--- Exercise material ---
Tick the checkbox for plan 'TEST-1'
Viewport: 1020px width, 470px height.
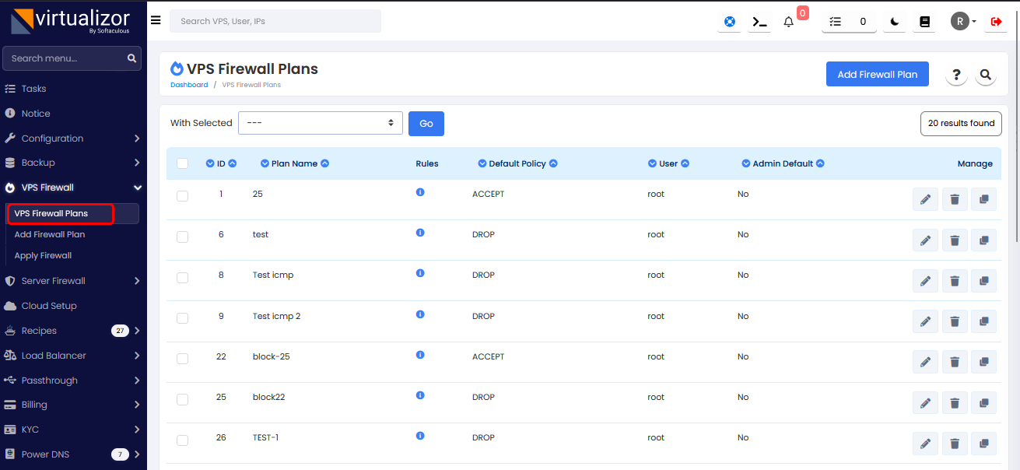click(183, 440)
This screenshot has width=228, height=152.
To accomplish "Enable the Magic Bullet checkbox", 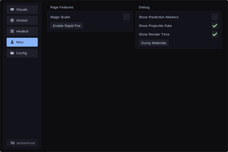I will (x=126, y=17).
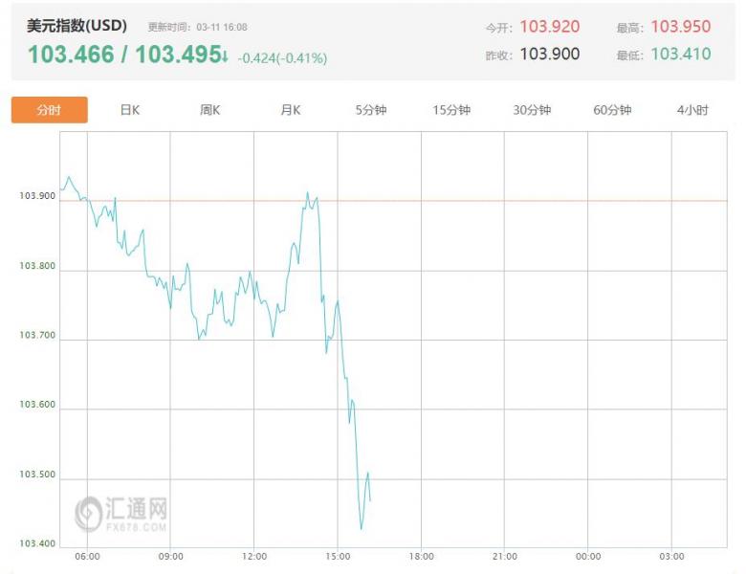Switch to the 5分钟 interval tab

point(371,110)
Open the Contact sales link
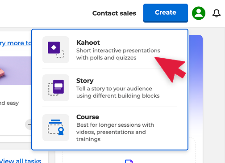Viewport: 225px width, 163px height. [114, 13]
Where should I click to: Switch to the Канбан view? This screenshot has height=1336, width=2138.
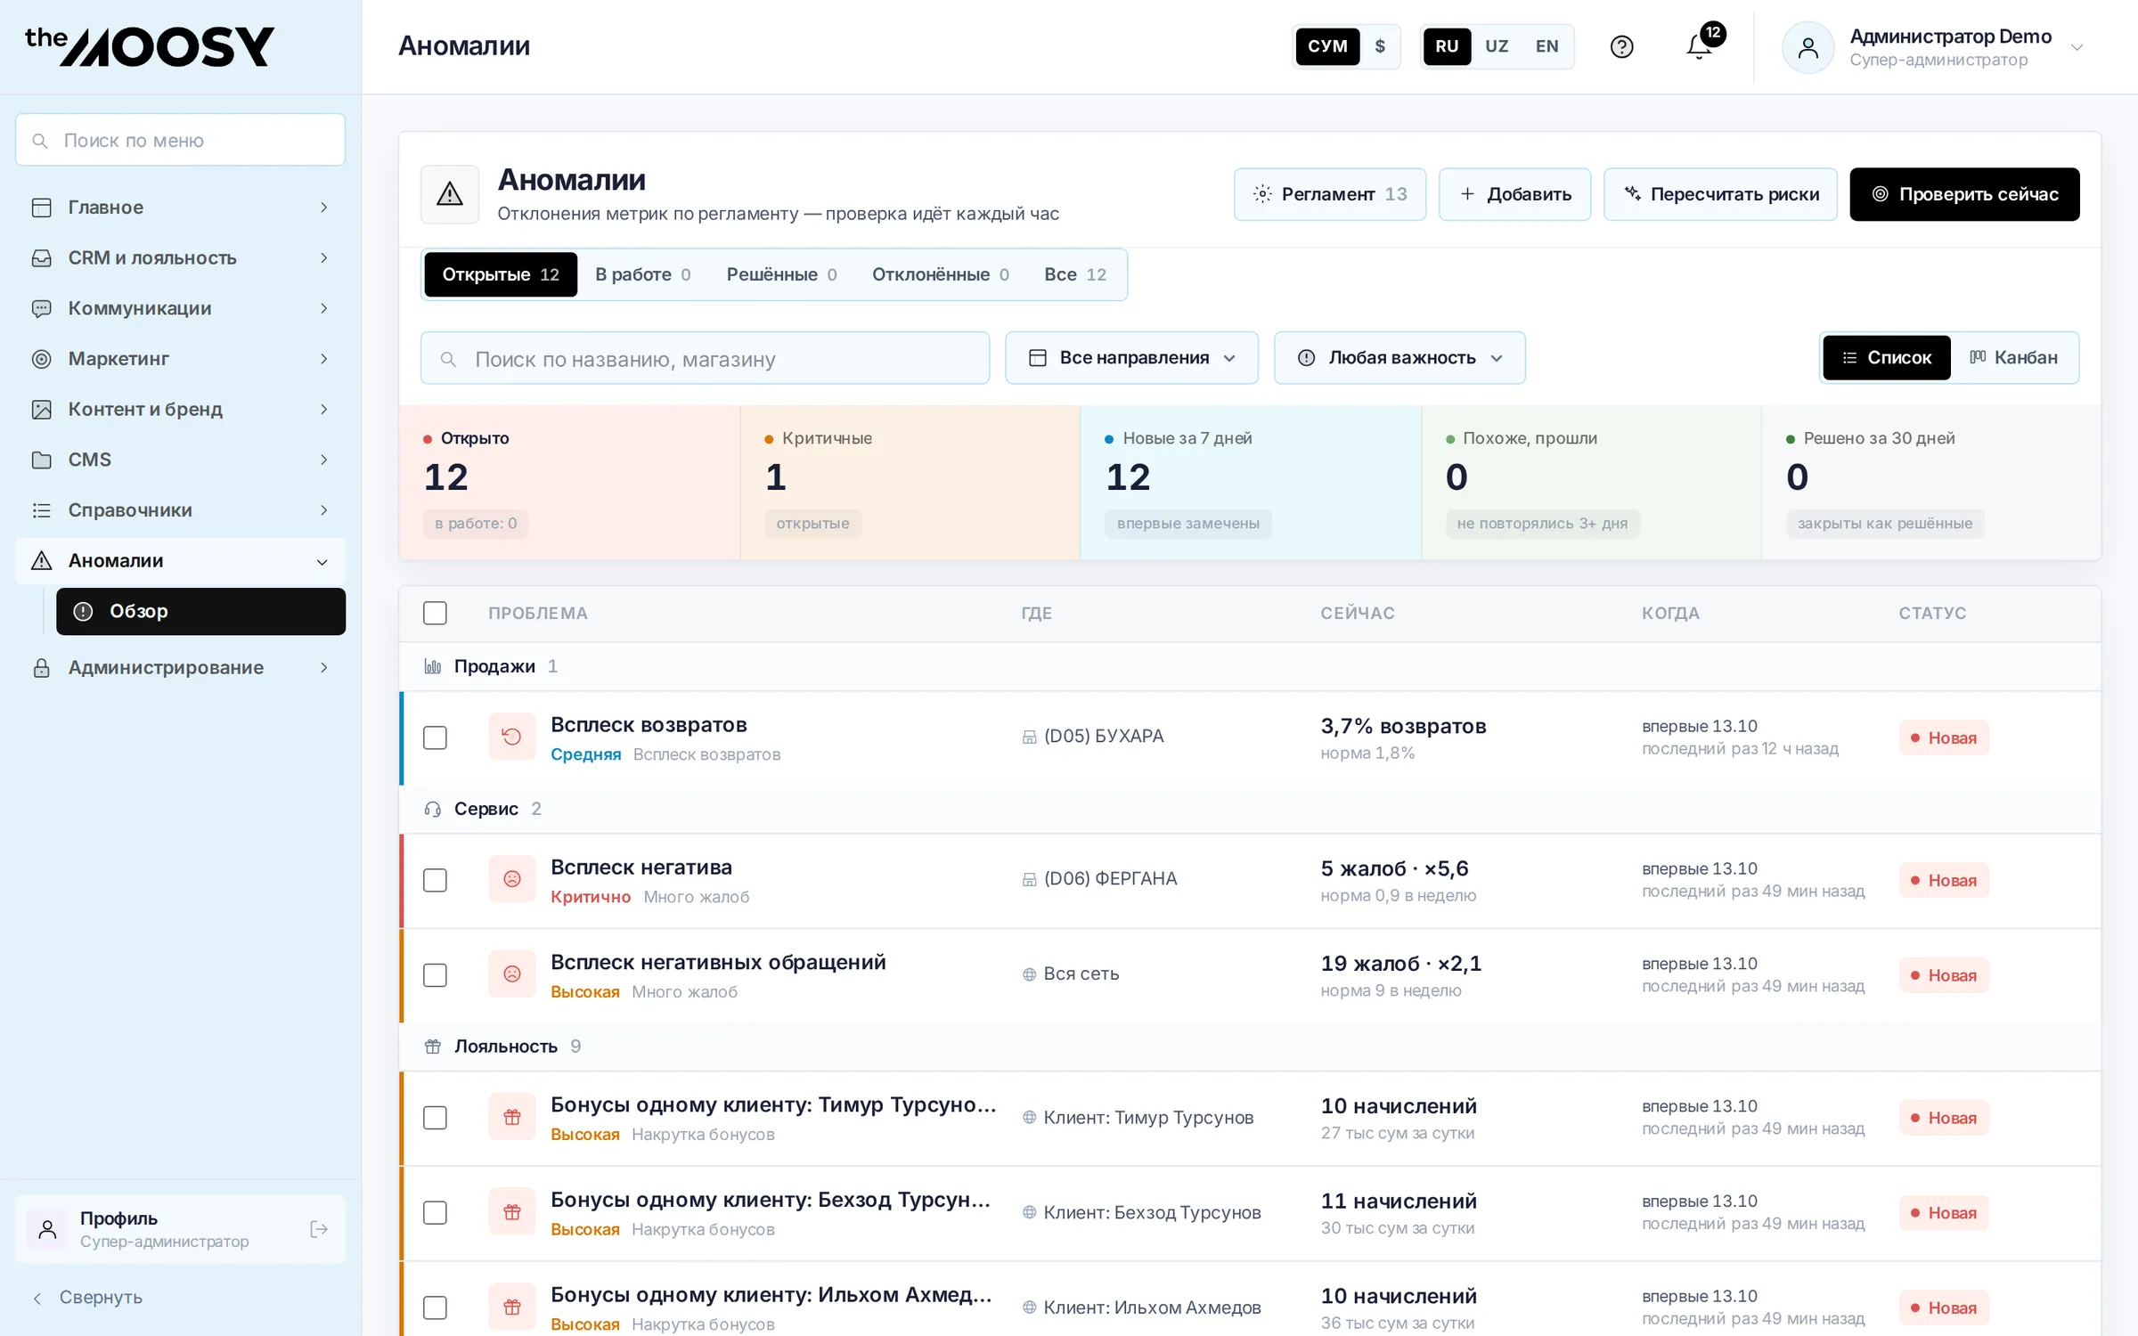click(x=2014, y=358)
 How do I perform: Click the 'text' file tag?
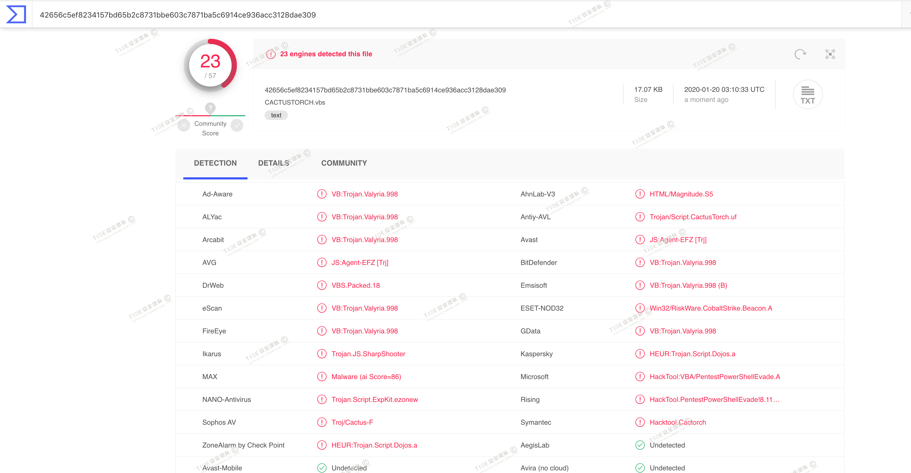tap(276, 115)
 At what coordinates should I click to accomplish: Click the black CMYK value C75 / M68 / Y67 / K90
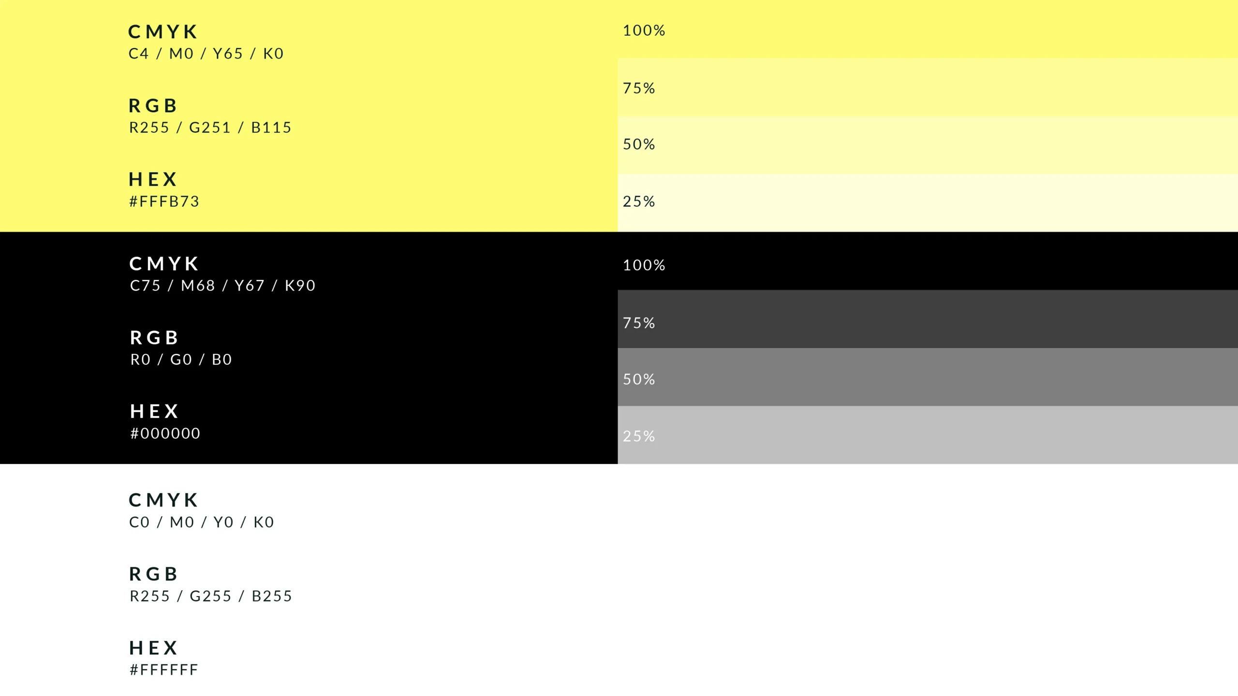pos(222,286)
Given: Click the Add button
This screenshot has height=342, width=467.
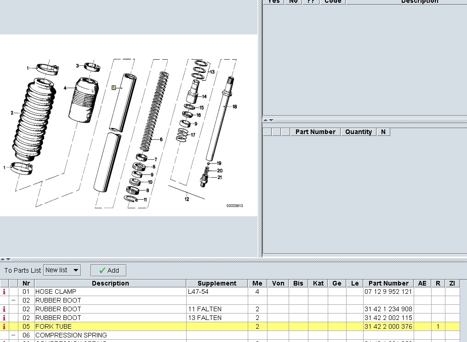Looking at the screenshot, I should 108,270.

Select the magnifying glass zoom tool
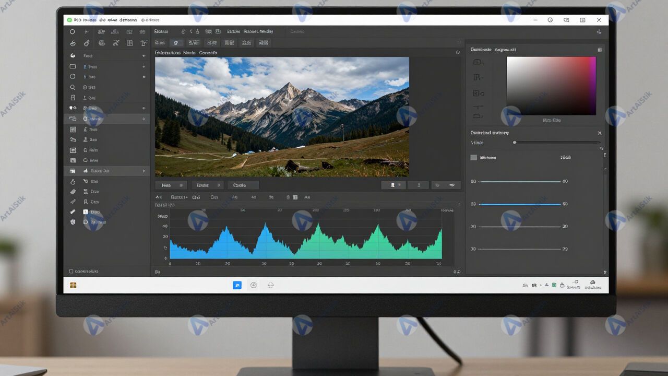tap(73, 87)
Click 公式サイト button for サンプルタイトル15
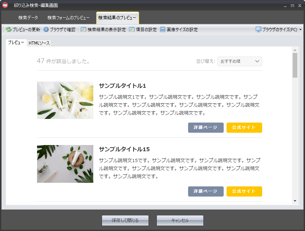The width and height of the screenshot is (305, 231). [x=244, y=191]
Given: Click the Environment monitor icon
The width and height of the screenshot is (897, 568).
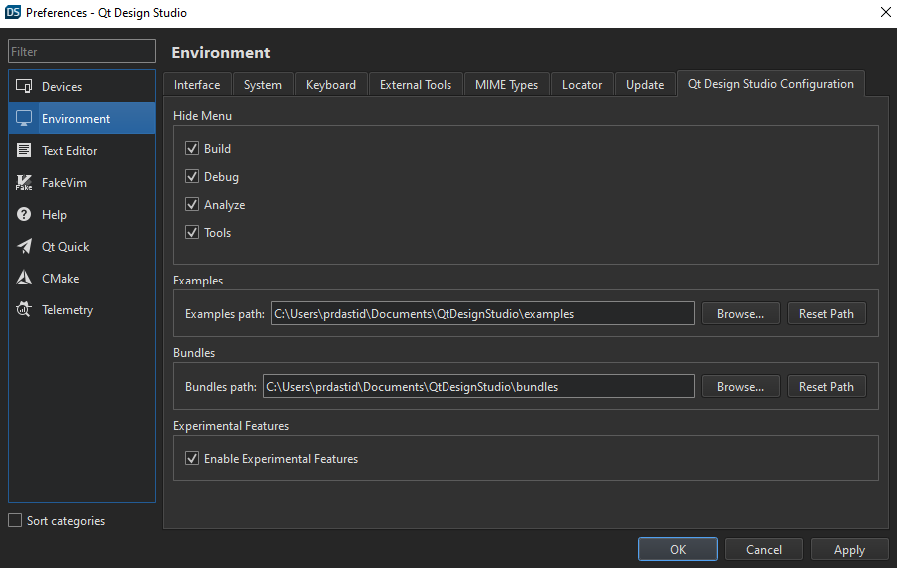Looking at the screenshot, I should (x=24, y=119).
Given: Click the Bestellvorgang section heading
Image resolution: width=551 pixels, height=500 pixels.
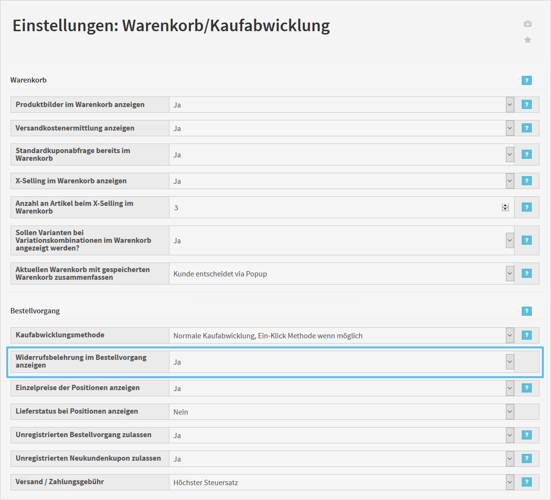Looking at the screenshot, I should click(x=35, y=311).
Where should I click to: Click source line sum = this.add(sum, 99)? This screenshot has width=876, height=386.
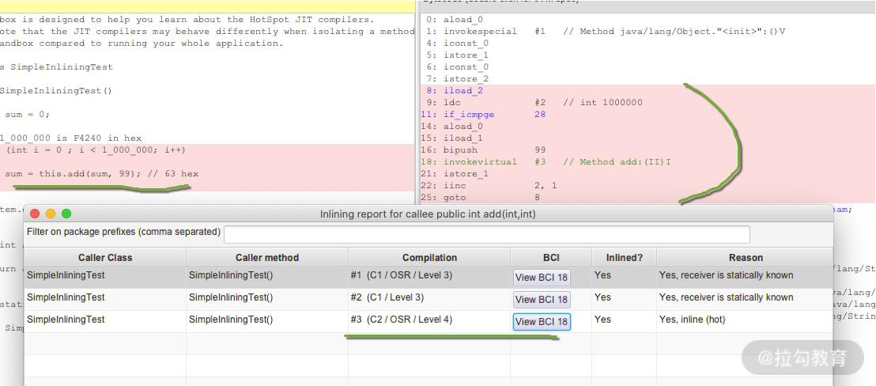click(x=101, y=173)
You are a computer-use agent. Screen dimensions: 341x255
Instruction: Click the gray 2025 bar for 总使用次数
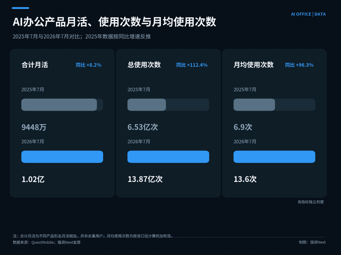[147, 105]
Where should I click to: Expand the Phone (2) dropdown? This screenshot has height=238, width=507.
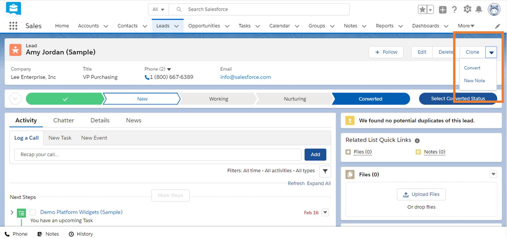coord(169,69)
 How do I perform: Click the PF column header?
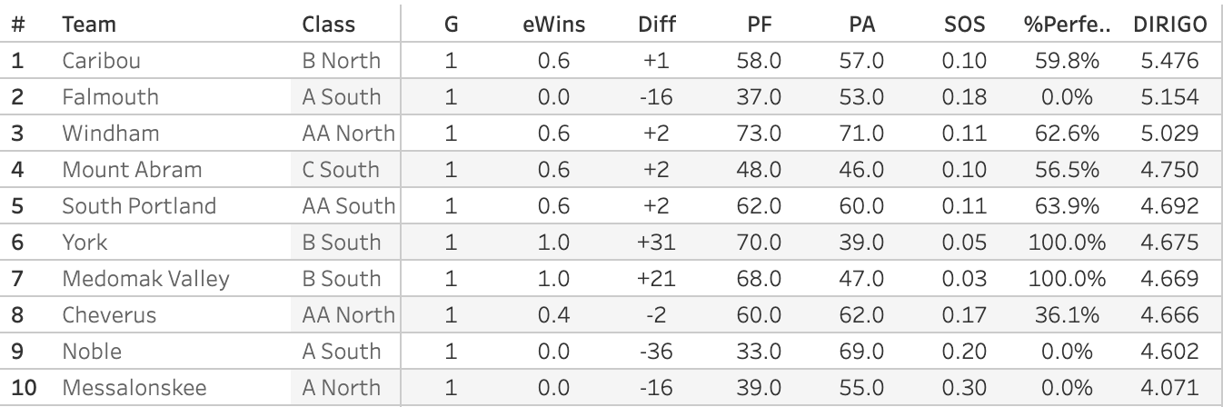coord(759,25)
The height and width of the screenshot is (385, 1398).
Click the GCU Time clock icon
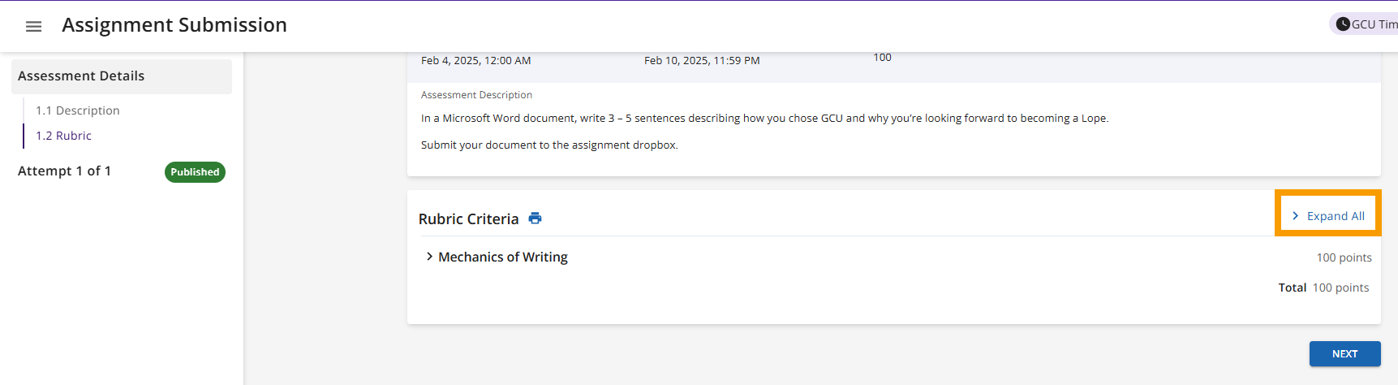pos(1343,24)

--- To do ---
Write out the data above as a numbered list, starting at the line that contains "Open the Contact sales link" and ending at the line that contains "Looking at the screenshot, I should click(x=35, y=311).", with blank lines omitted. Leave the pictures out.

--- Solution for this problem ---
1. Open the Contact sales link
2. Viewport: 225px width, 163px height. [114, 13]
3. Where should I click to: Switch to the Канбан view? This screenshot has height=1336, width=2138.
4. click(x=2014, y=358)
5.  How do I perform: Click the 'text' file tag?
6. tap(276, 115)
7.  At what coordinates should I click to accomplish: Click the black CMYK value C75 / M68 / Y67 / K90
8. pos(222,286)
9. Given: Click the Add button
10. This screenshot has height=342, width=467.
11. Looking at the screenshot, I should 108,270.
12. Select the magnifying glass zoom tool
13. tap(73, 87)
14. Click 公式サイト button for サンプルタイトル15
15. The width and height of the screenshot is (305, 231). [x=244, y=191]
16. Given: Click the Environment monitor icon
17. The width and height of the screenshot is (897, 568).
18. Looking at the screenshot, I should (x=24, y=119).
19. Given: Click the Bestellvorgang section heading
20. Image resolution: width=551 pixels, height=500 pixels.
21. Looking at the screenshot, I should click(x=35, y=311).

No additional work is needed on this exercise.